How to trace the path in a Breadth-First Search?

You should have look at http://en.wikipedia.org/wiki/Breadth-first_search first.


Below is a quick implementation, in which I used a list of list to represent the queue of paths.

# graph is in adjacent list representation
graph = {
        '1': ['2', '3', '4'],
        '2': ['5', '6'],
        '5': ['9', '10'],
        '4': ['7', '8'],
        '7': ['11', '12']
        }

def bfs(graph, start, end):
    # maintain a queue of paths
    queue = []
    # push the first path into the queue
    queue.append([start])
    while queue:
        # get the first path from the queue
        path = queue.pop(0)
        # get the last node from the path
        node = path[-1]
        # path found
        if node == end:
            return path
        # enumerate all adjacent nodes, construct a 
        # new path and push it into the queue
        for adjacent in graph.get(node, []):
            new_path = list(path)
            new_path.append(adjacent)
            queue.append(new_path)

print bfs(graph, '1', '11')

This prints: ['1', '4', '7', '11']


Another approach would be maintaining a mapping from each node to its parent, and when inspecting the adjacent node, record its parent. When the search is done, simply backtrace according the parent mapping.

graph = {
        '1': ['2', '3', '4'],
        '2': ['5', '6'],
        '5': ['9', '10'],
        '4': ['7', '8'],
        '7': ['11', '12']
        }

def backtrace(parent, start, end):
    path = [end]
    while path[-1] != start:
        path.append(parent[path[-1]])
    path.reverse()
    return path
        

def bfs(graph, start, end):
    parent = {}
    queue = []
    queue.append(start)
    while queue:
        node = queue.pop(0)
        if node == end:
            return backtrace(parent, start, end)
        for adjacent in graph.get(node, []):
            if node not in queue :
                parent[adjacent] = node # <<<<< record its parent 
                queue.append(adjacent)

print bfs(graph, '1', '11')

The above codes are based on the assumption that there's no cycles.

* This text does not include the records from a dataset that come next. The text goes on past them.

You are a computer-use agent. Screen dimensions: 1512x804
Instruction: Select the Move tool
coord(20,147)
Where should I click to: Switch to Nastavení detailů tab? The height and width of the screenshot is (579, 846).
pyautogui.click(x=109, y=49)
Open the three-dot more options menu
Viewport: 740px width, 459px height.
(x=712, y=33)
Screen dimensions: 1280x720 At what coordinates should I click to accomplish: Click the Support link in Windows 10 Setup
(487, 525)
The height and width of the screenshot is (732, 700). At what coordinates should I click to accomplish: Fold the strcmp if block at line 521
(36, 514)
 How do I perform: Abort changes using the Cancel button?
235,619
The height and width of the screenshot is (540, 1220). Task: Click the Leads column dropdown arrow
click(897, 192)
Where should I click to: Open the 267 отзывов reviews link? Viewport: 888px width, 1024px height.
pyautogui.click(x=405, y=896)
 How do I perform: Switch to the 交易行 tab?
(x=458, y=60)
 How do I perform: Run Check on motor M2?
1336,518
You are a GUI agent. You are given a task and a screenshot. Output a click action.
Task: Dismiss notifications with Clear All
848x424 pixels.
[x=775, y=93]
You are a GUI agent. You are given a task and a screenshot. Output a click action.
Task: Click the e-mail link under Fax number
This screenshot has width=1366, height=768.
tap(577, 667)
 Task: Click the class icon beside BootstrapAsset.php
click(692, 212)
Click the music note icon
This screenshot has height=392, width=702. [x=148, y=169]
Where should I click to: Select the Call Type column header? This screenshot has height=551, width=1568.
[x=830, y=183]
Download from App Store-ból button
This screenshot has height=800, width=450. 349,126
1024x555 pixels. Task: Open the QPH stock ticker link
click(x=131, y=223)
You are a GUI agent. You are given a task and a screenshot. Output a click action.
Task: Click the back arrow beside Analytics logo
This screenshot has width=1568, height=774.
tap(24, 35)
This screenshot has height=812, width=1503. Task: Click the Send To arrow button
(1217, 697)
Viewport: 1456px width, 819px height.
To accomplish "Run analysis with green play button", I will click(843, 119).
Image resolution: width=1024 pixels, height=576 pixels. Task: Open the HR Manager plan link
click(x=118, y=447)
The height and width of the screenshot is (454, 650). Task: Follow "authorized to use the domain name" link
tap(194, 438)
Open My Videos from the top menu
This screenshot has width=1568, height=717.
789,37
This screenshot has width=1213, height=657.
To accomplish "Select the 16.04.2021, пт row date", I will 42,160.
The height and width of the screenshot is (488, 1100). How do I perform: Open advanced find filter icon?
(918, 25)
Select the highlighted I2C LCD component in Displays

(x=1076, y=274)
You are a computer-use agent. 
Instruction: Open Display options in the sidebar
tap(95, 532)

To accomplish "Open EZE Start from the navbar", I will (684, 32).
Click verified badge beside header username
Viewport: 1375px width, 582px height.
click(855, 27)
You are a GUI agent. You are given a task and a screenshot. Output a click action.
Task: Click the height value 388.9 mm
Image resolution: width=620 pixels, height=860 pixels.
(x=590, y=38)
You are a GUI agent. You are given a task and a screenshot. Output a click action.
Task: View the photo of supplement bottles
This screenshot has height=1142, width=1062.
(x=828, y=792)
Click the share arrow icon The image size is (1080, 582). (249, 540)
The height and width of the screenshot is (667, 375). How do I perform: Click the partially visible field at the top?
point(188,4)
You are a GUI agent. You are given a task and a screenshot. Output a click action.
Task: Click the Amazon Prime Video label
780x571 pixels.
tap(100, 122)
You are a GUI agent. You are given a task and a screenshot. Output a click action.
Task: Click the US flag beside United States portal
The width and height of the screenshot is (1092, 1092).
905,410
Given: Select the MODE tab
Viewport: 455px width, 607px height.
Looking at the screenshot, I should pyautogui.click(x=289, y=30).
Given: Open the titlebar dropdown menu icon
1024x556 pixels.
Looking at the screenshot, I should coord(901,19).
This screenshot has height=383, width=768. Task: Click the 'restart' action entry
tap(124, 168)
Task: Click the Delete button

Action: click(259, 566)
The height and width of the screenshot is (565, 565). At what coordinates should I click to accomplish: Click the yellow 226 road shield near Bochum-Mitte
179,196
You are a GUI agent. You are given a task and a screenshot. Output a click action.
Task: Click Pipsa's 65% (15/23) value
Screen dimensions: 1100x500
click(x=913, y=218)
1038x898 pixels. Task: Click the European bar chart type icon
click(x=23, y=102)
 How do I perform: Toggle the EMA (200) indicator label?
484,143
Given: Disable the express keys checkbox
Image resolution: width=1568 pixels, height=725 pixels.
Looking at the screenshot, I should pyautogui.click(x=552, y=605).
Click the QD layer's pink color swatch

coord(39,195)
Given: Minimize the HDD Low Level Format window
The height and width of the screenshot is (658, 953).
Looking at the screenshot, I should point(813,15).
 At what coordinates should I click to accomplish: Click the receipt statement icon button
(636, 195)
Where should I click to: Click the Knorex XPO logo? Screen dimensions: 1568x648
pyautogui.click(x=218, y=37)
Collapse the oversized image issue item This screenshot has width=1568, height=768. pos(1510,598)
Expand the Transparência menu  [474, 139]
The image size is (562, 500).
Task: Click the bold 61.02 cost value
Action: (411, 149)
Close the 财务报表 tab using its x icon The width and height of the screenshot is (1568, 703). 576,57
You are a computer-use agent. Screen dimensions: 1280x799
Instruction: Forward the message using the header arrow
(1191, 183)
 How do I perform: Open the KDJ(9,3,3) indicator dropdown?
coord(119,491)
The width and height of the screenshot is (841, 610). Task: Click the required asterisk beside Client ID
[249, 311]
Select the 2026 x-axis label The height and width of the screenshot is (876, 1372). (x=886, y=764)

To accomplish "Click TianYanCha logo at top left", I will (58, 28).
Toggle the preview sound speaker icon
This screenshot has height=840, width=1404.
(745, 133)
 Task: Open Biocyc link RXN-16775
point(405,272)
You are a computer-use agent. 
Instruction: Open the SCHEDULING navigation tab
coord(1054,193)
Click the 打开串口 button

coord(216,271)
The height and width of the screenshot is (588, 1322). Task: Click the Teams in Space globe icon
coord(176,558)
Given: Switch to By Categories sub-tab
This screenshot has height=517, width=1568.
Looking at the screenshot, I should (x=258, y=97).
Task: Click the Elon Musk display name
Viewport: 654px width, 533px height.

Very easy code. You keep appending the path each time you discover a node.

graph = {
         'A': set(['B', 'C']),
         'B': set(['A', 'D', 'E']),
         'C': set(['A', 'F']),
         'D': set(['B']),
         'E': set(['B', 'F']),
         'F': set(['C', 'E'])
         }
def retunShortestPath(graph, start, end):

    queue = [(start,[start])]
    visited = set()

    while queue:
        vertex, path = queue.pop(0)
        visited.add(vertex)
        for node in graph[vertex]:
            if node == end:
                return path + [end]
            else:
                if node not in visited:
                    visited.add(node)
                    queue.append((node, path + [node]))

I liked qiao's first answer very much! The only thing missing here is to mark the vertexes as visited.

Why we need to do it?
Lets imagine that there is another node number 13 connected from node 11. Now our goal is to find node 13.
After a little bit of a run the queue will look like this:

[[1, 2, 6], [1, 3, 10], [1, 4, 7], [1, 4, 8], [1, 2, 5, 9], [1, 2, 5, 10]]

Note that there are TWO paths with node number 10 at the end.
Which means that the paths from node number 10 will be checked twice. In this case it doesn't look so bad because node number 10 doesn't have any children.. But it could be really bad (even here we will check that node twice for no reason..)
Node number 13 isn't in those paths so the program won't return before reaching to the second path with node number 10 at the end..And we will recheck it..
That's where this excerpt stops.